Richard Daley, one of the founders and chief strategy officer of
analytics and business intelligence specialist Pentaho, believes that
such a stack will begin to come together this year as consensus begins
to develop around certain big data reference architectures--though the
upper layers of the stack may have more proprietary elements than LAMP
does.
"The explosion of dynamic, interactive websites in the late 1990s and
early 2000s was driven, at least in part, by the LAMP stack, consisting
of Linux, Apache HTTP server, MySQL and PHP (or Perl or Python)."
"There's thousands of big data reference architectures out there,"
Daley says. "This is going to be more of a 'history repeats itself' kind
of thing.
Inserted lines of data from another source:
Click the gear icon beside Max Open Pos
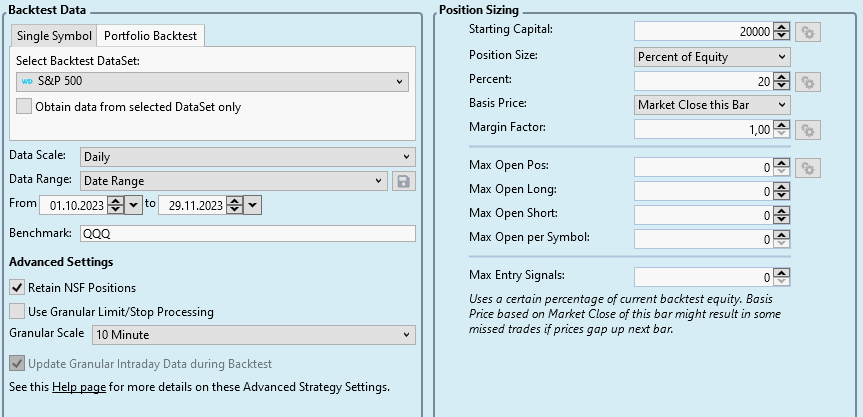 808,167
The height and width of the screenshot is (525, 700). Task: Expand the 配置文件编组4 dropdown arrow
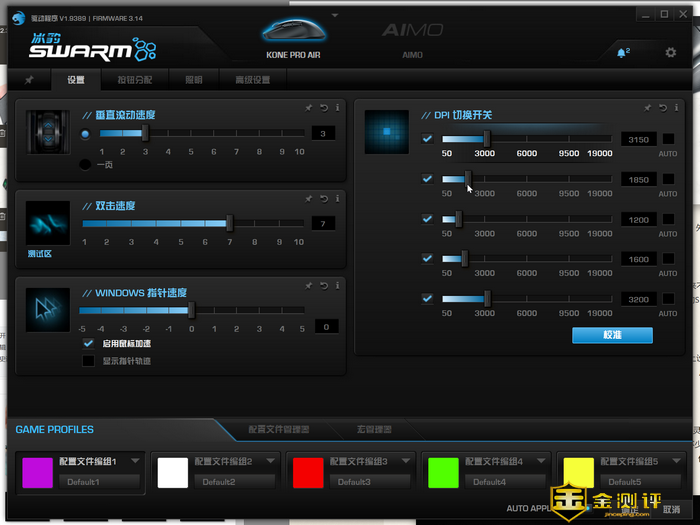pos(541,461)
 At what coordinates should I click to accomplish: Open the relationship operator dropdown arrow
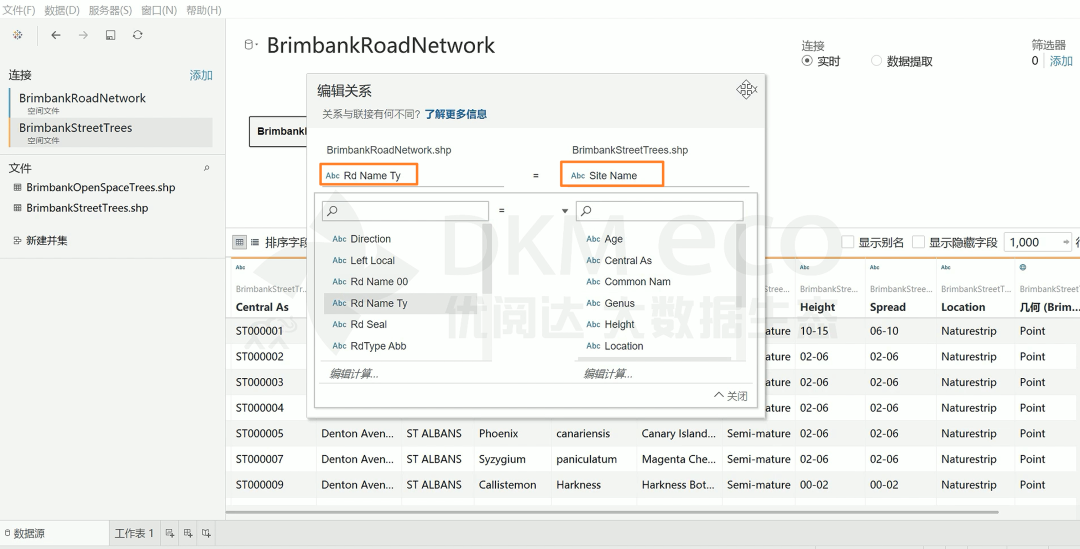point(565,211)
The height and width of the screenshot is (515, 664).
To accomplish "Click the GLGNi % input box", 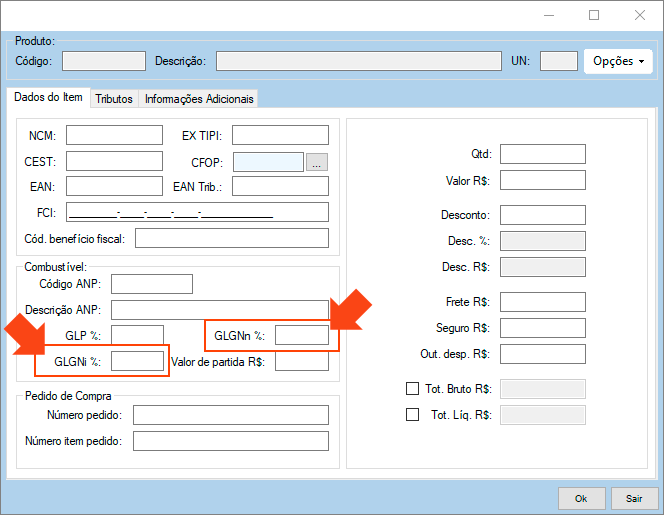I will point(137,361).
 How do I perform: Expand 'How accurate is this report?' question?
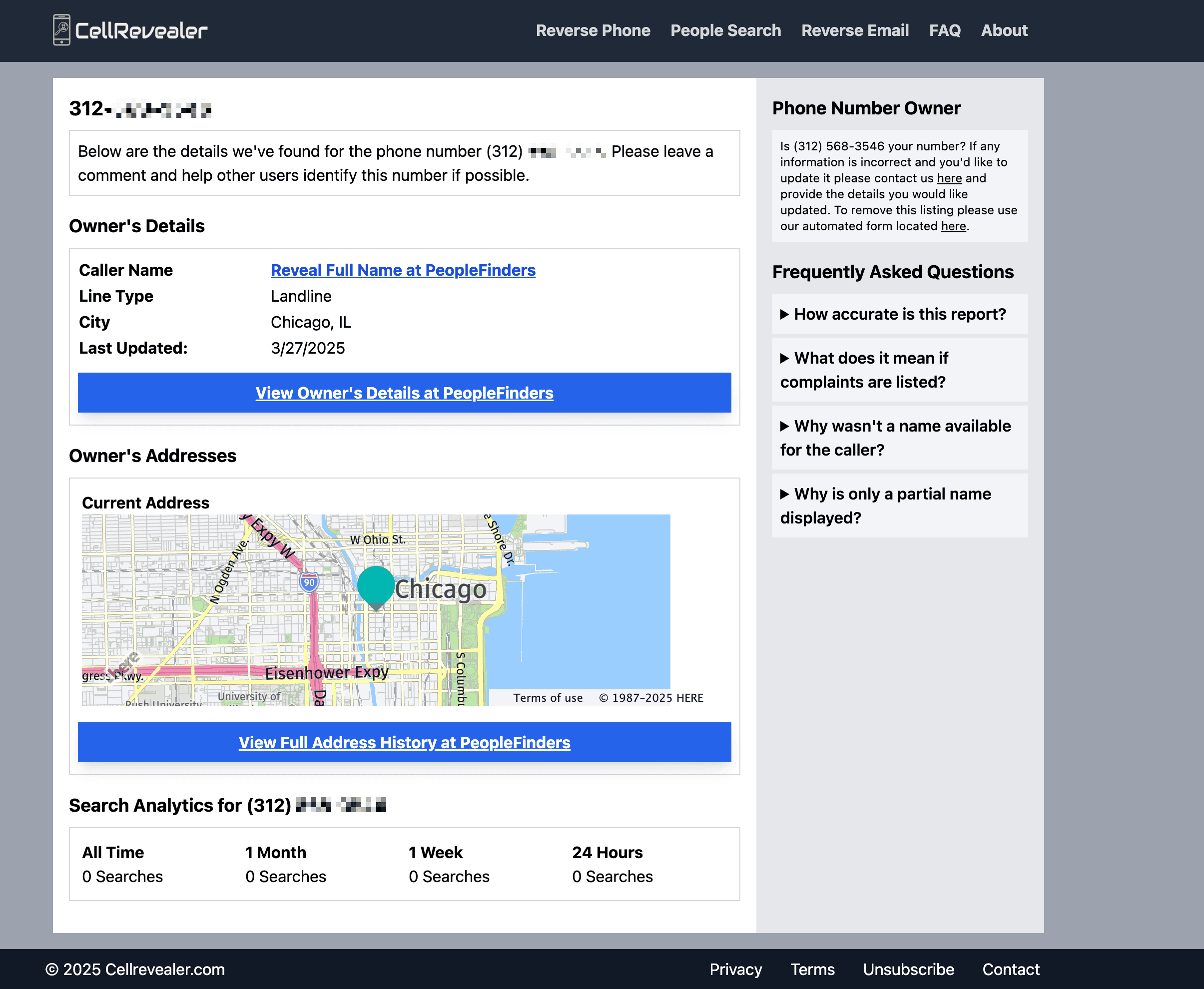point(899,314)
We saw the exact same thing happen back with the LAMP stack.
It's driven by pain. Pain is what's going to drive it initially; pain in
the form of cost and scale."
But, Daley says, organisations dealing with that pain with big data
technologies--42 percent of organisations were already engaged in some
form of big data initiative in 2013, according to a CompTIA
study--quickly
begin to see the upside of that data, particularly organisations that
leverage it for marketing or for network intrusion detection.
"In the last 12 months, we've seen more and more people doing big
data for gain," he says. "There is much more to gain from analysing and
utilising this big data than just storing it."
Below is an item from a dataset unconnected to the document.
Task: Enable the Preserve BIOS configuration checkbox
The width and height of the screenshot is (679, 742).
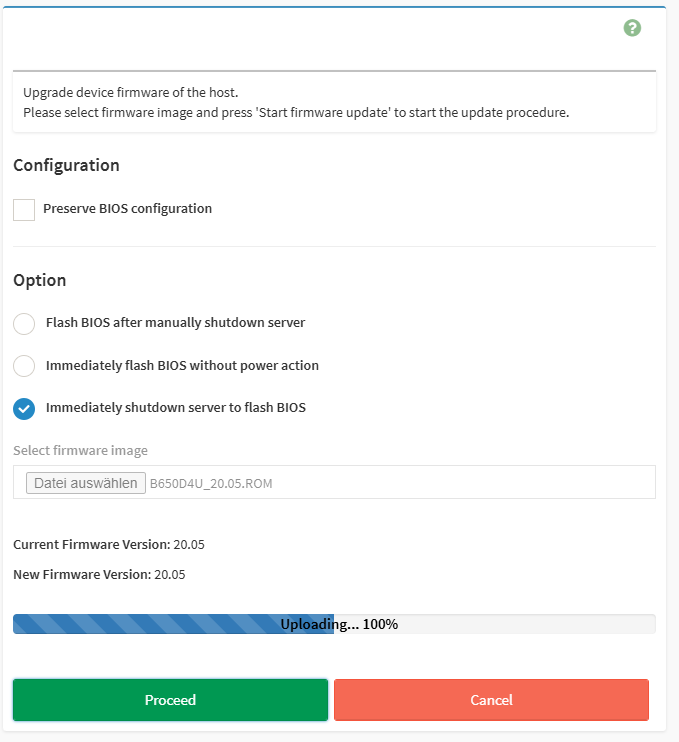Action: [24, 210]
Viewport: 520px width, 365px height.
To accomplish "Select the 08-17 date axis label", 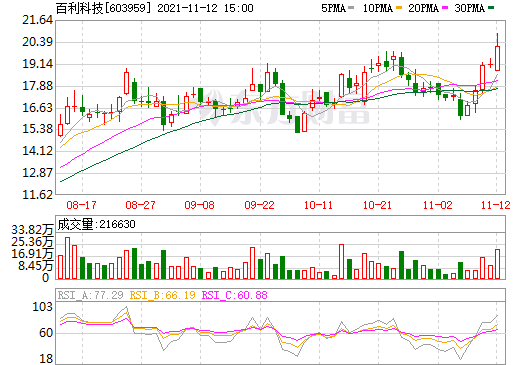I will point(81,205).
The explosion of dynamic, interactive websites in the late 1990s and
early 2000s was driven, at least in part, by the LAMP stack, consisting
of Linux, Apache HTTP server, MySQL and PHP (or Perl or Python). These
free and open source components are all individually powerful tools
developed independently, but come together like Voltron to form a Web
development platform that is more powerful than the sum of its parts.
The components are readily available and have open licenses with
relatively few restrictions. Perhaps most important, the source is
available, giving developers a tremendous amount of flexibility.
While the LAMP stack specifies the individual components (though
substitutions at certain layers aren't uncommon), the big data stack
Daley envisions has a lot more options at each layer, depending on the
application you have in mind.
'D' Is for the Data Layer
The bottom layer of the stack, the foundation, is the data layer.
This is the layer for the Hadoop distributions, NoSQL databases (HBase,
MongoDB, CouchDB and many others), even relational databases and
analytical databases like SAS, Greenplum, Teradata and Vertica.
"Any of those technologies can be used for big data applications,"
Daley says. "Hadoop and NoSQL are open, more scalable and more
cost-effective, but they can't do everything. That's where guys like
Greenplum and Vertica have a play for doing some very fast,
speed-of-thought analytical applications."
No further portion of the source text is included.